Facebook is facing an existential crisis over younger users
Facebook founder and CEO Mark Zuckerberg announced on Monday that the company was undertaking a long-term “retooling” to make engaging younger users its “north star.” As our Verge colleague Alex Heath explains, the leaked documents detail why:
Teenage users of the Facebook app in the US had declined by 13 percent since 2019 and were projected to drop 45 percent over the next two years, driving an overall decline in daily users in the company’s most lucrative ad market. Young adults between the ages of 20 and 30 were expected to decline by 4 percent during the same timeframe. Making matters worse, the younger a user was, the less on average they regularly engaged with the app. The message was clear: Facebook was losing traction with younger generations fast. The “aging up issue is real,” the researcher wrote in an internal memo. They predicted that, if “increasingly fewer teens are choosing Facebook as they grow older,” the company would face a more “severe” decline in young users than it already projected.

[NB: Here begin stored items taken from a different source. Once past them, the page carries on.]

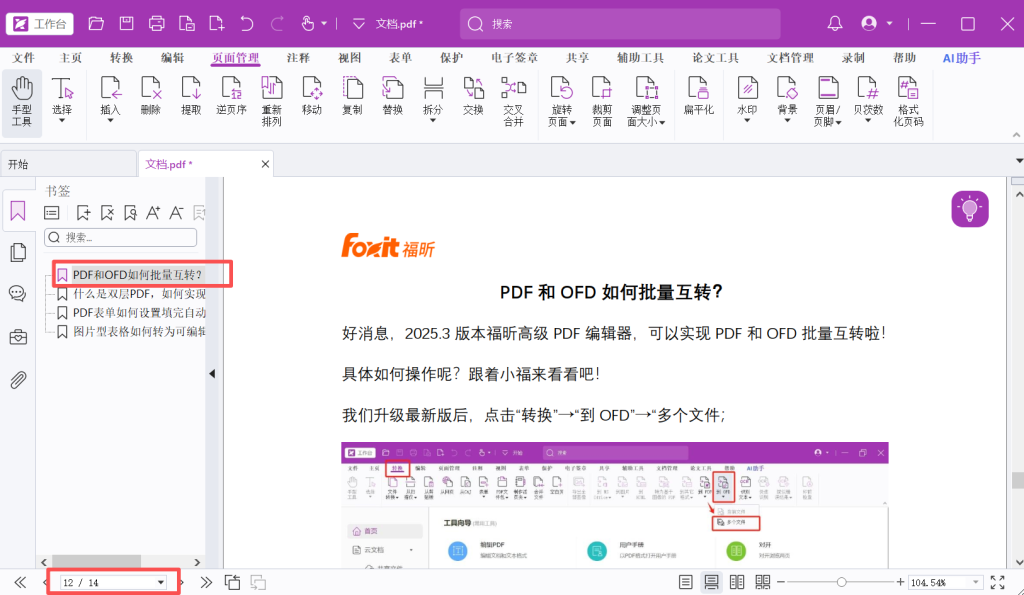Select bookmark 什么是双层PDF
The width and height of the screenshot is (1024, 595).
(x=139, y=294)
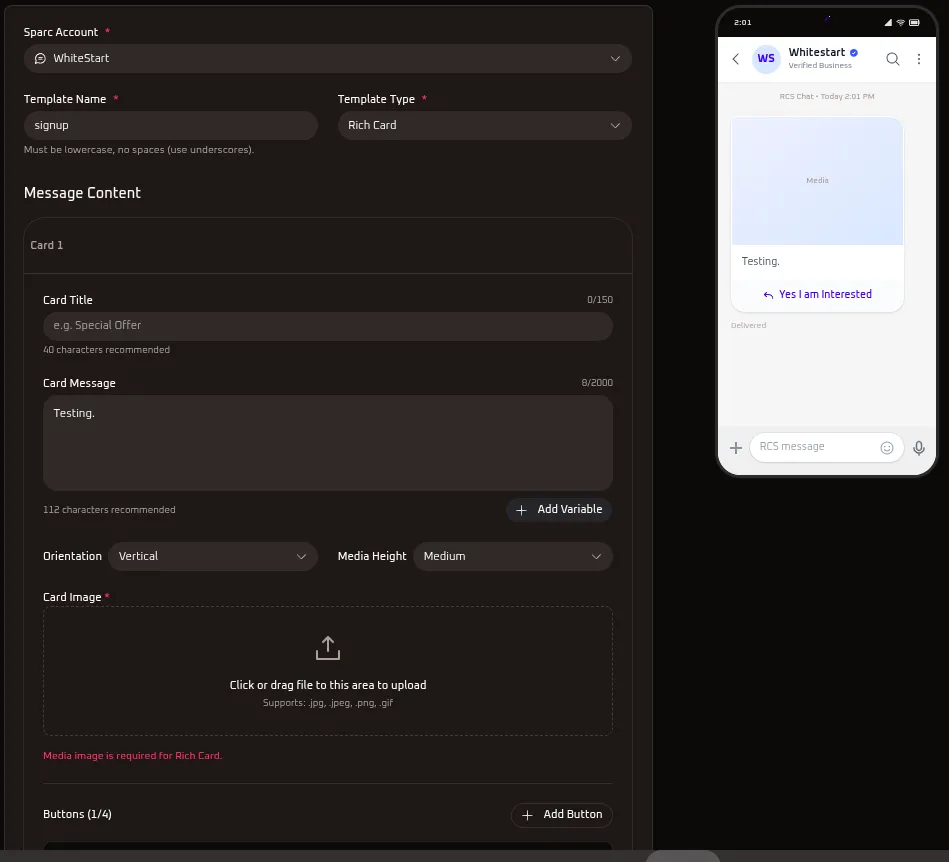The image size is (949, 862).
Task: Open the Orientation Vertical dropdown
Action: point(213,556)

And young adults really don’t like Facebook:
“Most young adults perceive Facebook as a place for people in their 40s and 50s,” according to [a March presentation to the company’s chief product officer, Chris Cox.] “Young adults perceive content as boring, misleading, and negative. They often have to get past irrelevant content to get to what matters.” It added that they “have a wide range of negative associations with Facebook including privacy concerns, impact to their wellbeing, along with low awareness of relevant services.”
The March presentation to Cox showed that, in the US, “teen acquisition is low and regressing further.” Account registrations for users under 18 were down 26 percent from the previous year in the app’s five top countries. For teens already on Facebook, the company was continuing to “see lower or worsening levels of engagement compared to older cohorts.” Messages sent by teens were down 16 percent from the previous year, while messages sent by users aged 20–30 were flat.
Heath notes that there are warning signs for Instagram, too:
Instagram was doing better with young people, with full saturation in the US, France, the UK, Japan, and Australia. But there was still cause for concern. Posting by teens had dropped 13 percent from 2020 and “remains the most concerning trend,” the researchers noted, adding that the increased use of TikTok by teens meant that “we are likely losing our total share of time.”
The company also estimated that teenagers spend two to three times more time on TikTok than Instagram.
Facebook did not crack down on some of its most toxic and prolific individual users
Some individuals who operate multiple Facebook accounts (which the company calls Single User Multiple Accounts, or SUMAs) have been responsible for a lot of the most divisive and harmful content on Facebook. But as Politico reports, the leaked documents indicate the company failed to address the problem after identifying it:
[A] significant swath of [SUMAs] spread so many divisive political posts that they’ve mushroomed into a massive source of the platform’s toxic politics, according to internal company documents and interviews with former employees. While plenty of SUMAs are harmless, Facebook employees for years have flagged many such accounts as purveyors of dangerous political activity. Yet, the company has failed to crack down on SUMAs in any comprehensive way, the documents show. That’s despite the fact that operating multiple accounts violates Facebook’s community guidelines.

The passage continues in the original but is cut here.